Макс Брод: Франц Кафка
Биография. Прага, 1937
Книга отмечена фундаментальным противоречием, зияющим между главным тезисом автора с одной стороны – и его личным отношением к Кафке с другой. При этом последнее в какой-то мере способно дискредитировать первое, не говоря уж о сомнениях, которые оно и без того вызывает. Это тезис о том, что Кафка находился на пути к святости (с. 650). Отношение биографа к этому тезису есть отношение безоговорочной умиленности. Отсутствие сколько-нибудь критической дистанции – главный признак этого отношения.
То, что такое отношение к такому предмету оказалось вообще возможным, изначально лишает книгу всякого авторитета. Как это реализуется, иллюстрирует, например (с. 127), речевой оборот «наш Франц», при посредстве которого читателю предлагается взглянуть на фото Кафки. Интимность в отношении святых имеет свою историко-религиозную сигнатуру – сигнатуру пиетизма. Как биограф Брод выступает с пиетистской позиции, отмеченной демонстративной интимностью – иными словами, с самой неуважительной позиции, какую только можно себе вообразить.

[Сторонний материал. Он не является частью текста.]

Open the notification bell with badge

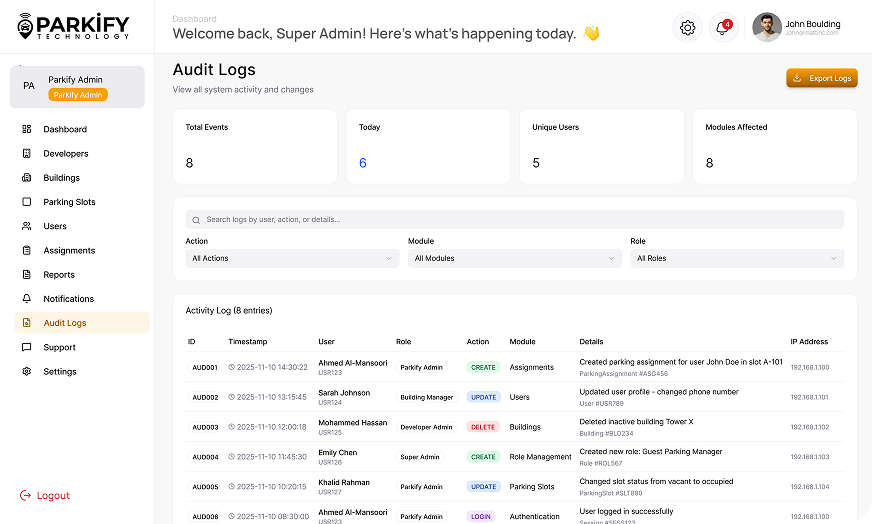[722, 28]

К этим несообразностям в органике произведения до бавляются некоторые печальные обыкновения, приобретенные автором за годы профессиональной деятельности. Во всяком случае, следы журналистской неряшливости трудно не заметить даже в формулировке главного авторского тезиса: «Категория святости… – вообще единственная верная категория, с помощью которой можно рассматривать жизнь и творчество Кафки» (с. 65). Надо ли пояснять, что святость – это вообще некий предписанный, предустановленный порядок жизни, к которому творчество ни при каких обстоятельствах принадлежать не может? И надо ли специально указывать на то, что всякое употребление слова «святость» вне традиционно обоснованного религиозного установления есть не более чем беллетристическая банальность?